Indexes can improve the performance of WHERE expression processing and BY expression processing. The SPD Engine enables the rapid creation and update of indexes because it can process them in parallel.

The SPD Engine's indexes are especially appropriate for data sets of varying sizes and data distributions. These indexes contain both a segmented view and a global view of indexed variables' values. This feature enables the SPD Engine to optimally support both of the following queries:

queries that require global data views, such as BY expression processing
queries that require segmented views, such as parallel processing of WHERE expressions

Parallel Index Creation

You can create indexes on your SPD Engine data in parallel, asynchronously. To enable asynchronous parallel index creation, use the ASYNCINDEX= Data Set Option.

Use this option with the DATA step INDEX= option and with the PROC DATASETS MODIFY statement when creating a data set that has several indexes. Either method enables all of the declared indexes to be populated from a single scan of the data set.

The following example shows indexes created in parallel using the DATA step. A simple index is created on variable X and a composite index is created on variables A and B.

data foo.mine(index=(x y=(a b)) asyncindex=yes);   
   x=1;
   a="Doe";
   b=20;
run;

To create multiple indexes in parallel, you must allocate enough utility disk space to create all of the key sorts at the same time. You must also allocate enough memory space. Use the SPDEUTILLOC= system option to allocate disk space and SPDEINDEXSORTSIZE system option in the configuration file or at invocation to allocate additional memory.

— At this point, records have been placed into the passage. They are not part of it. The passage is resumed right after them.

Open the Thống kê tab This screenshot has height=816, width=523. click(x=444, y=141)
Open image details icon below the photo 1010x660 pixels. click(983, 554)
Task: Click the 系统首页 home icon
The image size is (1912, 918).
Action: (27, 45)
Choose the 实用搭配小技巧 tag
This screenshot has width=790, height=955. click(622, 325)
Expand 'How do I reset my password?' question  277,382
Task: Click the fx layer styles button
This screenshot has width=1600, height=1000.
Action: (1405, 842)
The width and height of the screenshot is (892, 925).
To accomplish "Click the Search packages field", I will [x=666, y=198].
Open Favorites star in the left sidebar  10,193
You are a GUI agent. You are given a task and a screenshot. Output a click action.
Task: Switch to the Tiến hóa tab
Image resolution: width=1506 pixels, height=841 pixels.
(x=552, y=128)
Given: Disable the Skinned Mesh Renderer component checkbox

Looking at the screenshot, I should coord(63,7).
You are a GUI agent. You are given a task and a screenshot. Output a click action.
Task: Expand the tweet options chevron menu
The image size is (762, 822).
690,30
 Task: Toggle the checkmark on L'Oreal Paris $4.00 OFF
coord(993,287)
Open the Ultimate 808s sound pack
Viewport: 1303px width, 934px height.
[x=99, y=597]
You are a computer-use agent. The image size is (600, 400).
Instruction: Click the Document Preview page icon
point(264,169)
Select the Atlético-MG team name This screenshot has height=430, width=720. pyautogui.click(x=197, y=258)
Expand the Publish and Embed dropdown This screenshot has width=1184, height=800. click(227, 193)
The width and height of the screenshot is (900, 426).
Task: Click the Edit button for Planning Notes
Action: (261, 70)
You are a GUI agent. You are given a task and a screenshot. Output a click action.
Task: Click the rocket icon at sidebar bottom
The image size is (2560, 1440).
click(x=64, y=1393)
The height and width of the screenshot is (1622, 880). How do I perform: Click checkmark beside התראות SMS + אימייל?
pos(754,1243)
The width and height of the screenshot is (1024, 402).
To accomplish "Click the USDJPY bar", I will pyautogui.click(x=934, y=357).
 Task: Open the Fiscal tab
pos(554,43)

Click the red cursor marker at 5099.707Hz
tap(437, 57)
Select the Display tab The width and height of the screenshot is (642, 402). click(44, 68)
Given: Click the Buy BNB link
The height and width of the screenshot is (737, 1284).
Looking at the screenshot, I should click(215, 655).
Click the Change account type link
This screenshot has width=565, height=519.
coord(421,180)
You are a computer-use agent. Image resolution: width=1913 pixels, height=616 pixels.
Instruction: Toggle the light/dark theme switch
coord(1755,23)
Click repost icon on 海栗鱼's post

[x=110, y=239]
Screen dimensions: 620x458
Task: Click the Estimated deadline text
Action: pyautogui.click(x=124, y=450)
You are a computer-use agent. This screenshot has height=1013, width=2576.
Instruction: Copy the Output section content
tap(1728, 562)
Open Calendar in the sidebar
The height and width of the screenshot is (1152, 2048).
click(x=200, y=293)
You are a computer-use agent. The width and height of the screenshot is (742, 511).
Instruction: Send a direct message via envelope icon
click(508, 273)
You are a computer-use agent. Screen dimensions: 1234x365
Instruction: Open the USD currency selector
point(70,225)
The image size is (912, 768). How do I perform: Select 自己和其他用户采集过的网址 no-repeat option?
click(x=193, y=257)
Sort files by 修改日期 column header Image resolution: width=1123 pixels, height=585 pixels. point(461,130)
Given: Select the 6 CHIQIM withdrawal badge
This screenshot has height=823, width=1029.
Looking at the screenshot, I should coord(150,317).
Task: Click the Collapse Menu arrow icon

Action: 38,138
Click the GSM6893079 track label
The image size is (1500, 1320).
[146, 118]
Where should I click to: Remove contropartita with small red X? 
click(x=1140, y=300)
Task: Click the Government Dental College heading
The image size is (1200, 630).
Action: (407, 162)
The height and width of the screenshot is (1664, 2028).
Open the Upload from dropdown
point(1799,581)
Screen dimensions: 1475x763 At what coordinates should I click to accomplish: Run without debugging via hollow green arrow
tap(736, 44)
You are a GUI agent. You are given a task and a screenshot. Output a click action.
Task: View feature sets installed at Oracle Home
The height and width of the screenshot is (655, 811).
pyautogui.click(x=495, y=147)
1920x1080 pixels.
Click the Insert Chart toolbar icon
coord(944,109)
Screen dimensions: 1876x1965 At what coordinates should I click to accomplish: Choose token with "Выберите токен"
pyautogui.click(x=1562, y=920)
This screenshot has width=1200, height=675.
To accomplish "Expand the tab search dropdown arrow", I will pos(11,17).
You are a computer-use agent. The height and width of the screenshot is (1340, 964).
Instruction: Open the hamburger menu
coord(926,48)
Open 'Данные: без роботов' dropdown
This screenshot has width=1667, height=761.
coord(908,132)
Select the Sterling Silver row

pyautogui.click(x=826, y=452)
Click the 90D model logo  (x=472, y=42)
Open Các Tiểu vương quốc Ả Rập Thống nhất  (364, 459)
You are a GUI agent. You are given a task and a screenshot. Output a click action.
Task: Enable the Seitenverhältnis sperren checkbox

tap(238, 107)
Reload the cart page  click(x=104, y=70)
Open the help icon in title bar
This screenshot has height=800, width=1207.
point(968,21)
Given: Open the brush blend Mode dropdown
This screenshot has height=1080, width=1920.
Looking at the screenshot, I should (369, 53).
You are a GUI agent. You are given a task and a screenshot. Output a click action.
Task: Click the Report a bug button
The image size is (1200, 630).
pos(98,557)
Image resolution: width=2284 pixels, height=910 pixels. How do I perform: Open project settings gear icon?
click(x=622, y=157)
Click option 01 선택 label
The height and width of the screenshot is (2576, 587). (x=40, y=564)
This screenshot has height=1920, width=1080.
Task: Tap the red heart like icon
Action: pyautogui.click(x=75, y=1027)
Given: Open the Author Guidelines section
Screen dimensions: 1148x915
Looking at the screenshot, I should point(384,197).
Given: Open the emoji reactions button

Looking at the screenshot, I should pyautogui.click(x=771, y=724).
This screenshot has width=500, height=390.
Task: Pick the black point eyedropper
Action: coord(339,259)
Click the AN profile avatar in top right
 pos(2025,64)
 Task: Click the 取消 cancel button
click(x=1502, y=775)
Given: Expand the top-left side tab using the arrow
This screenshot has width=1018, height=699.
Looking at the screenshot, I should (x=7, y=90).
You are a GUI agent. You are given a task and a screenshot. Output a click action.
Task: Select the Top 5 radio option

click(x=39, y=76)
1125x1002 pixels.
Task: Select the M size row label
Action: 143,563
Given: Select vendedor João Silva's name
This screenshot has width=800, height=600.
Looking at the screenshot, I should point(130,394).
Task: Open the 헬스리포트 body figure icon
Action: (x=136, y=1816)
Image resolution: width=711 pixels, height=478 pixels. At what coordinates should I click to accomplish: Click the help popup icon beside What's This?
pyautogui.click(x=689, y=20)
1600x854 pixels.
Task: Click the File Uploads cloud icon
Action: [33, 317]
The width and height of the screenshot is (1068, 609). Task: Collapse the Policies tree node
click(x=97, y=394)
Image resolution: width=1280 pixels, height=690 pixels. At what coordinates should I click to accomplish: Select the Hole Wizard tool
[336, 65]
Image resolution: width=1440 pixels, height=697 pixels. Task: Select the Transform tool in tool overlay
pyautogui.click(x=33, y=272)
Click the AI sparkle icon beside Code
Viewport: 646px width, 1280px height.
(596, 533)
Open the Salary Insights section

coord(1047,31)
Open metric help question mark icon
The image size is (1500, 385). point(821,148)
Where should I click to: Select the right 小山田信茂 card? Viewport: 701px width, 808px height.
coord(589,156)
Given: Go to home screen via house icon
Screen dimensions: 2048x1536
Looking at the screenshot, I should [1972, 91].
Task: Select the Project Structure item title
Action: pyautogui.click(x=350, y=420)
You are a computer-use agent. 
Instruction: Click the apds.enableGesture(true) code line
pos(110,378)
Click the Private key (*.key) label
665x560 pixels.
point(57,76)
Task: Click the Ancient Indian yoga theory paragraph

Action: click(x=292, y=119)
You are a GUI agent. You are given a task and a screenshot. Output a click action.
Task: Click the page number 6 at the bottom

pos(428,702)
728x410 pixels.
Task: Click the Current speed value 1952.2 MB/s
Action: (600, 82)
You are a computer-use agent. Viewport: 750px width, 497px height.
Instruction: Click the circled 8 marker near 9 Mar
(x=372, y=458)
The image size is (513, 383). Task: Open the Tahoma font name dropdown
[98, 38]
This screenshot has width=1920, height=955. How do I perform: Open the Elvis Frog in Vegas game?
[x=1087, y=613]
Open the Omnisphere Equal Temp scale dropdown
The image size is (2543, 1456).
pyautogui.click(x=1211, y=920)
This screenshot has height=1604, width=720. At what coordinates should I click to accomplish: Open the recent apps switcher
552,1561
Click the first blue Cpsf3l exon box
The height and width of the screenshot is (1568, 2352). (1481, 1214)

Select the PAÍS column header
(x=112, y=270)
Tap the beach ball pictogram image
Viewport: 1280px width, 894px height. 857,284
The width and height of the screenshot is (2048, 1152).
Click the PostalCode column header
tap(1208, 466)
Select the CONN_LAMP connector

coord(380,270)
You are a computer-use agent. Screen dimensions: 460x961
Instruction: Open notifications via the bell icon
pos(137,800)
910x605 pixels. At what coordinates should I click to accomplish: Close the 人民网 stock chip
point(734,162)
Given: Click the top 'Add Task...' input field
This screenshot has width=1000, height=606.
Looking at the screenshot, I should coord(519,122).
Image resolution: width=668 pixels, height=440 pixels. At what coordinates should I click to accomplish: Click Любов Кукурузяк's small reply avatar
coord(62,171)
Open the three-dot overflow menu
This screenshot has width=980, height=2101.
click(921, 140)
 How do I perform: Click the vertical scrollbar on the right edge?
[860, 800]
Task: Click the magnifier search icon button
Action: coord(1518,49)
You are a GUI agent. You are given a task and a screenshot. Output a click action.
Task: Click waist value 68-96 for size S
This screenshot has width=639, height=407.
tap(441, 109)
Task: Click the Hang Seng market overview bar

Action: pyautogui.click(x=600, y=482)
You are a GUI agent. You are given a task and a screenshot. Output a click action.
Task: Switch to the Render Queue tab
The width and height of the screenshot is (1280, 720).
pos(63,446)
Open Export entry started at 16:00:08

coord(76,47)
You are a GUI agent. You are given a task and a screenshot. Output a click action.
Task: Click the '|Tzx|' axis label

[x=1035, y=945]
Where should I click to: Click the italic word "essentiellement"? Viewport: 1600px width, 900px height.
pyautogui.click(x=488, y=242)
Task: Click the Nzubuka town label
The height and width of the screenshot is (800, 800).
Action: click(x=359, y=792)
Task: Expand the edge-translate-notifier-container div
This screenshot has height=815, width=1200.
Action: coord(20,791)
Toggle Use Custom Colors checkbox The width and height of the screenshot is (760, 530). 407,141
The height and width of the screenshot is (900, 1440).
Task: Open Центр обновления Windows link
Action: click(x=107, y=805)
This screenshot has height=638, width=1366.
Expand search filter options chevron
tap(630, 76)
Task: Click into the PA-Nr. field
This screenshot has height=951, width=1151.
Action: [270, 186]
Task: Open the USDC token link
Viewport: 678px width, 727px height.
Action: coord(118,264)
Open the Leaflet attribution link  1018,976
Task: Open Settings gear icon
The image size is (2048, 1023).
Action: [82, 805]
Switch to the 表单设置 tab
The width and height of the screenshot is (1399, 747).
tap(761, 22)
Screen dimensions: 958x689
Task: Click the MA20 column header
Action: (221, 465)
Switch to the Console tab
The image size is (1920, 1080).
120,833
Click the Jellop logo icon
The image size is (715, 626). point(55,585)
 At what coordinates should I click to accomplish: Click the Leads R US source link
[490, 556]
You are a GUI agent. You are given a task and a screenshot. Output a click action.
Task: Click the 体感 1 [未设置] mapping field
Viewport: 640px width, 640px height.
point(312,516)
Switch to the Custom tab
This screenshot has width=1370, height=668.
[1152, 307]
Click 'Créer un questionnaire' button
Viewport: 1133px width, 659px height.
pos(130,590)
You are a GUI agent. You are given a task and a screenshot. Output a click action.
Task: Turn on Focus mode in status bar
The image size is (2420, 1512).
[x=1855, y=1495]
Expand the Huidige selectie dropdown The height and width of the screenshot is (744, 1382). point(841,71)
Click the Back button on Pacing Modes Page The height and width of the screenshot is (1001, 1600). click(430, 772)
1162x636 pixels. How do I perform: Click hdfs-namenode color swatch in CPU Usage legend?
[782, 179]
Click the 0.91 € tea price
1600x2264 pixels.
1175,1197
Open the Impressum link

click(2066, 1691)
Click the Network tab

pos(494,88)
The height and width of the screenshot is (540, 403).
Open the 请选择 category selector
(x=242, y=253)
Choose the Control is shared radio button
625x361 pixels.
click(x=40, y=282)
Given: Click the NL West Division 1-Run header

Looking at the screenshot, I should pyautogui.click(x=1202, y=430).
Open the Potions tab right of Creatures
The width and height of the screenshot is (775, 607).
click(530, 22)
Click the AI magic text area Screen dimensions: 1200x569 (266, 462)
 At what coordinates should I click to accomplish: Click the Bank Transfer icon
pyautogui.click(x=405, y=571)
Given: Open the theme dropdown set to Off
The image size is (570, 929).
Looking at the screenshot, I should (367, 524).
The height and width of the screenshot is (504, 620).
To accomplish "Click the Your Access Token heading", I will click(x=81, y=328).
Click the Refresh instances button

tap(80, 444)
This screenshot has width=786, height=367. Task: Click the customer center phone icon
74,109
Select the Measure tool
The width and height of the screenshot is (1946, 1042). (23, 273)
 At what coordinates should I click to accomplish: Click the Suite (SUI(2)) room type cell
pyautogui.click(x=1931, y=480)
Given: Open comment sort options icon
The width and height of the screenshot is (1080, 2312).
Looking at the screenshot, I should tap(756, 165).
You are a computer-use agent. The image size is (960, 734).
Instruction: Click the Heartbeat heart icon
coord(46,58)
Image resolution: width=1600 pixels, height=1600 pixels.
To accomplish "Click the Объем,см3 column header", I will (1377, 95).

The DATASETS procedure has the flexibility to enable batched parallel index creation by using multiple MODIFY groups. Instead of creating all of the indexes at once, which would require a significant amount of space, you can create the indexes in groups as shown in the following example:

proc datasets lib=main;
   modify patients(asyncindex=yes);
      index create number;
      index create class;
   run;
   modify patients(asyncindex=yes)'
      index create lastname firstname;
   run;
   modify patients(asyncindex=yes);
      index create fullname=(lastname firstname);
      index create class_sex=(class sex);
   run;
quit;

Indexes Number and Class are created in parallel, indexes LastName and FirstName are created in parallel, and indexes FullName and Class_Sex are created in parallel.

Parallel Index Updates

The SPD Engine also supports parallel index updating during data set Append operations. Multiple threads enable updates of the data store and index files. The SPD Engine decomposes a data set Append or Insert operation into a set of steps that can be performed in parallel. The level of parallelism attained depends on the number of indexes in the data set. As with parallel index creation, this operation uses memory and disk space for the key sorts that are part of the index append processing. Use system options SPDEINDEXSORTSIZE= to allocate memory and SPDEUTILLOC= to allocate disk space.

Note: The ASYNCINDEX option is not valid for parallel index updates.